Write the next part of the article about Brian McLaren and his ties to Methodists, starting after its last sentence.
[START SELECTED EXTRACT]
Sam Hodges, Feb 27, 2012


Brian McLaren
By Sam Hodges
Managing Editor

Brian McLaren is not now nor has he ever been a United Methodist.

But the popular—and controversial—Christian thinker keeps showing up in Methodist circles, and even adding UM affiliations, such as joining the board at Claremont School of Theology.

“I’m such a big fan and believer in Wesleyan theology,” Mr. McLaren said in a phone interview. “A number of my friends tell me I’m a closet Methodist. I just feel there is a huge amount of unfulfilled potential in what the Methodist heritage has to offer in this challenging time.”

Mr. McLaren was named by Time magazine as one of the country’s most influential evangelical leaders, but he’s perhaps better known as a leader in the emerging church movement.

His innovative ideas about church and culture had a kind of incubator at non-denominational Cedar Ridge Community Church in the Baltimore-Washington, D.C., area. He left a career in college teaching to be founding pastor there, and stayed about two decades, influencing other churches along the way.
[END SELECTED EXTRACT]
[START DATA BLOCK]
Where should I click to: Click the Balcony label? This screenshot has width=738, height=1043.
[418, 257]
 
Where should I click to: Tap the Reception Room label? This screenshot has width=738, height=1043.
[END DATA BLOCK]
> OUTPUT OF THE TASK
Since then, he’s focused on writing and teaching, and the titles of some of his books—including The Church on the Other Side, A New Kind of Christianity and Naked Spirituality—suggest the extent of his critique of the institutional church, whatever its theological bent.

“Brian transcends the traditional boundaries and asks questions which force both evangelicals and mainline folks to recognize that their assumptions may be based more in culture than in beliefs about God and the witness of Scripture,” said the Rev. Jay Voorhees, pastor of Old Hickory UMC in Nashville, Tenn., and a reader of Mr. McLaren’s works.

Mr. McLaren insists that his words and ideas, however they may jolt, aren’t intended to send an anti-denomination message.

“Many people wrongly, I think, assume that the emerging church is an alternative to more traditional, denominational churches,” he said. “Right now one of the primary ways this whole emerging phenomenon is happening is through many of our traditional denominational churches.”

Mr. McLaren has plenty of critics, especially among conservative evangelicals, but he’s been embraced by many within the UMC.

Recently, Mr. McLaren signed on as theologian-in-residence for Life in the Trinity, a ministry run by the Rev. Joseph Stabile, pastor of Cochran Chapel UMC in Dallas, and his wife, Suzanne.

Mr. McLaren won’t actually be living there, but he’s agreed to lead a series of workshops that will be taped and distributed via DVD.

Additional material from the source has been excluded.